━━ Exercise material

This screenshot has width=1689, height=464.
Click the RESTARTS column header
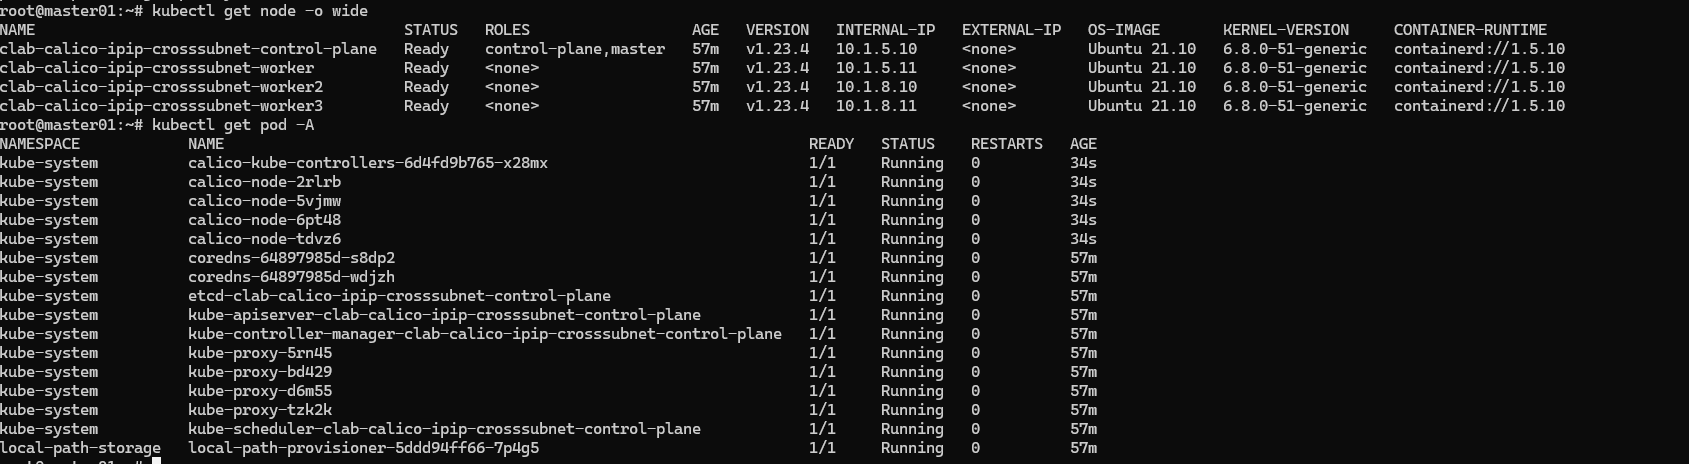pos(1006,144)
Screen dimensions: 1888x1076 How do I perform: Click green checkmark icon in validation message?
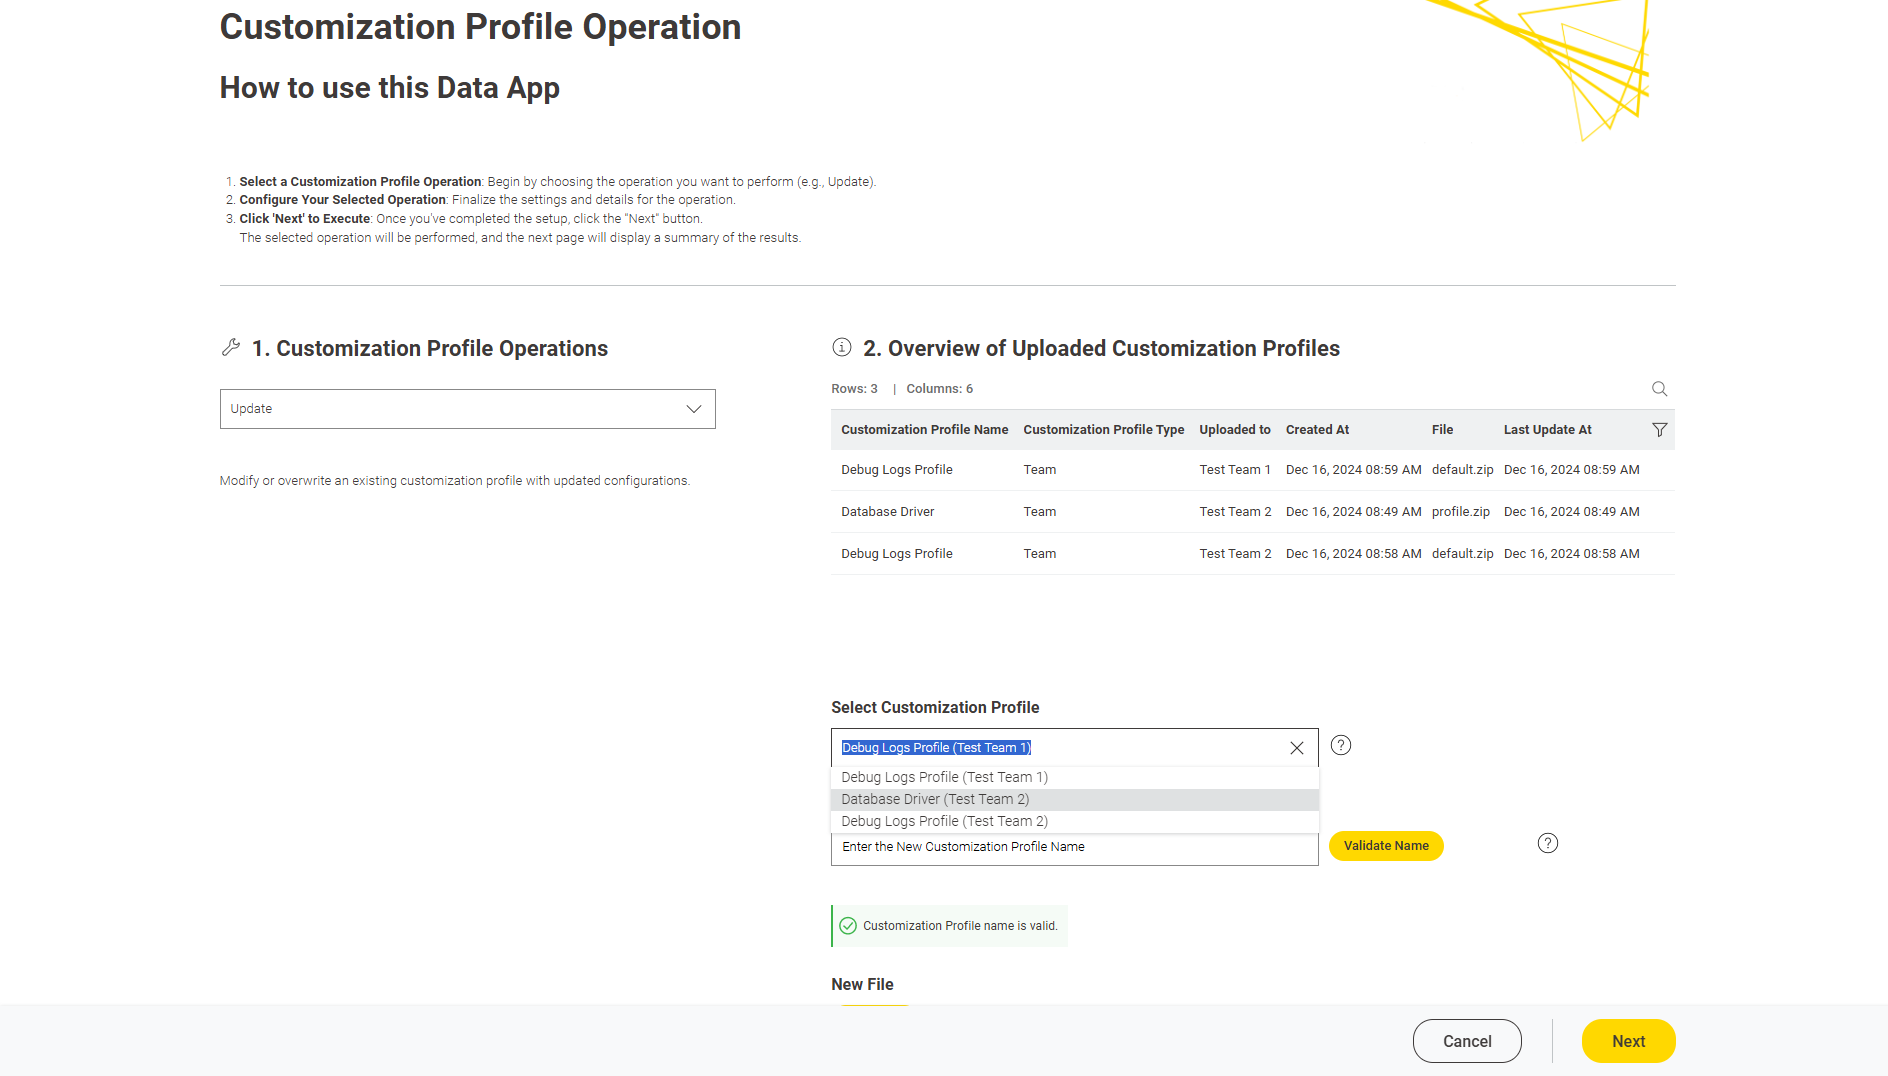848,926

━━━━

• Work required: Leave the pictures out and reproduce all of the records exactly.

• Worked solution:
This screenshot has width=1689, height=464.
Click the RESTARTS column header
pos(1006,144)
Screen dimensions: 1888x1076 How do I perform: Click green checkmark icon in validation message?
848,926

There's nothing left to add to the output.